Dugaan Penerbitan Ijazah Palsu, Korban Minta Terdakwa Ditahan

Rabu, 28 Februari 2018 - 21:43 WIB
Dugaan Penerbitan Ijazah Palsu, Korban Minta Terdakwa Ditahan
Dugaan Penerbitan Ijazah Palsu, Korban Minta Terdakwa Ditahan
A A A
JAKARTA - Pengadilan Negeri (PN) Jakarta Timur menggelar sidang kasus dugaan penerbitan ijazah palsu dari Sekolah Tinggi Theologia Injili Arastamar (STT SETIA) dengan terdakwa Matheus Mangentang selaku Rektor dan terdakwa Ernawaty Simbolon selaku Direktur.

Sidang yang beragendakan tanggapan Jaksa Penuntut Umum (JPU) atas eksepsi kuasa hukum terdakwa ini diwarnai dengan adanya aksi dari keluarga pelapor yang meminta agar kedua terdakwa segera ditahan. Pengacara pelapor, Sabar Ompu Sunggu mengaku ada kekhawatiran jika terdakwa tidak segera ditahan.

“Kami khawatir apabila para tersangka ini tidak di tahan, akan mempengaruhi klien kami lagi,” ujar Sabar di PN Jakarta Timur pada Rabu (28/2/2018).

Sabar melanjutkan, hakim tidak perlu ragu untuk menahan terdakwa, karena sudah memenuhi unsur objektif, maupun unsur subjektif.
“Unsur subjektif di sini bahwa unsur permulaan adalah potensi untuk memengaruhi klien kami ada. Karena pernah klien kami dipengaruhi, dan ada sebagian yang sudah mencabut (gugatan) dan sebagian lagi tidak jadi dicabut," lanjutnya.

Sedangkan unsur objektif, menurutnya adalah karena ancaman dari perkara tersebut diatas lima tahun penjara.“Yakni 10 tahun dan dendanya Rp1 milliar, Sesuai dengan UU No 20/2003,” tambahnya.

Baik pihak pengacara maupun keluarga mengungkapkan kekecewaan, dengan tidak adanya penahanan terhadap terdakwa yang sudah memakan korban hingga ratusan orang.“Korbannya 654, yang melapor ada tiga perwakilan, yang lain menyusul,” jelasnya.

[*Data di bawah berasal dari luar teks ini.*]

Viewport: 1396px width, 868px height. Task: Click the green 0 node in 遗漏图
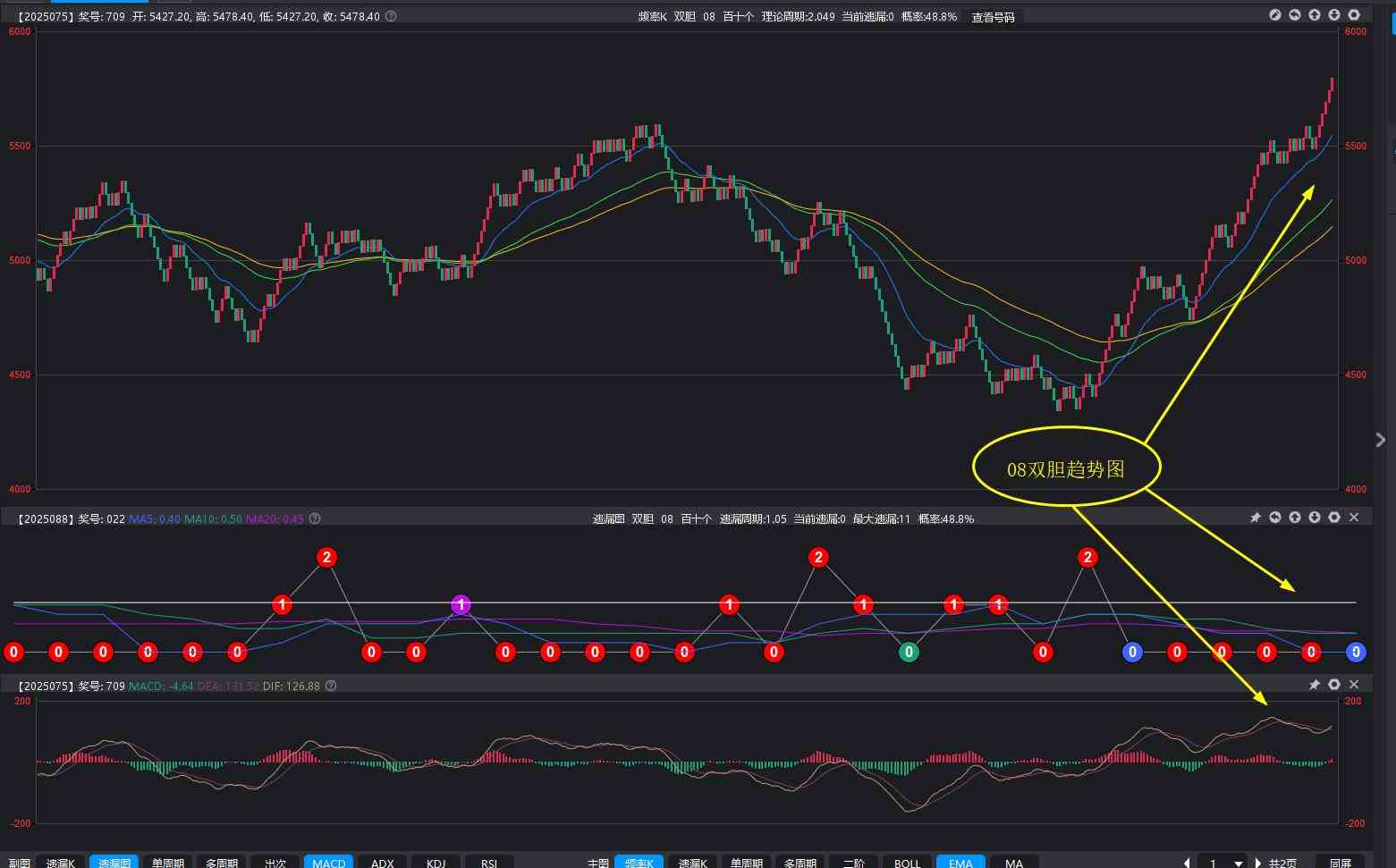(909, 652)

Sebagai informasi, dalam dakwaan JPU dijelaskan bahwa sejak tahun 1987 terdakwa Matheus Mangentang STh mendirikan STT SETIA.
Pada tahun 2003 sampai dengan tahun 2009 lembaga tersebut telah menyelenggarakan program pendidikan PGSD dan telah meluluskan 654 mahasiswa yang di antaranya adalah para saksi bernama Sinta Toles My, Paulus Mooy, Susana Kalli, Martinus Kiki dan Katarina Lunnadominggus Roga.

Mereka mendapatkan bukti kelulusan berupa ijazah Diploma ll dan Akta Il. Transkip nilai dengan gelar Pendidikan Guru Sekolah Dasar (PGSD) yang ditandatangani oleh kedua terdakwa.

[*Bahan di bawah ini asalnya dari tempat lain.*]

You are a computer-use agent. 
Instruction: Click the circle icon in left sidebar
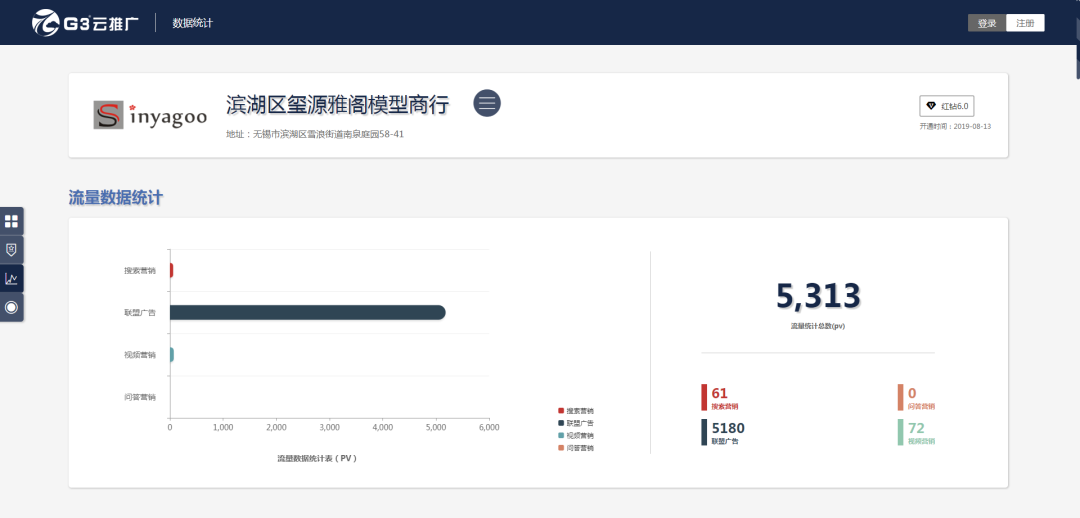click(11, 307)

Setelah para saksi korban menerima ijazah tersebut dan para saksi korban menggunakannya untuk melamar pekerjaan sebagai Calon Pegawai Negeri Sipil (CPNS) diketahui ijazah tersebut tidak dapat digunakan karena tidak terdaftar di Kemenristek Dikti.

Berdasarkan keterangan dari Kemenristek Dikti bahwa Kemenristek Dikti belum pernah memberikan izin penyelenggaraan Program Pendidikan Guru Sekolah dasar (PGSD) kepada Sekolah Tinggi Theologia Injili Arastamar.

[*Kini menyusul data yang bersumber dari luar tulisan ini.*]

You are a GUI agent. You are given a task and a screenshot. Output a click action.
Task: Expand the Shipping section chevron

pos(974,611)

Perbuatan para terdakwa sebagaimana tersebut diatas diatur dan diancam pidana dalam Pasal 67 Ayat (1 ) UU Republik Indonesia No. 20/2003 tentang Sistem Pendidikan Nasional Jo Pasal 55 Ayat (1) ke 1 KUHP.
(whb)
Copyright © 2024 SINDOnews.com
All Rights Reserved
berita/ rendering in 0.9945 seconds (0.1#10.140)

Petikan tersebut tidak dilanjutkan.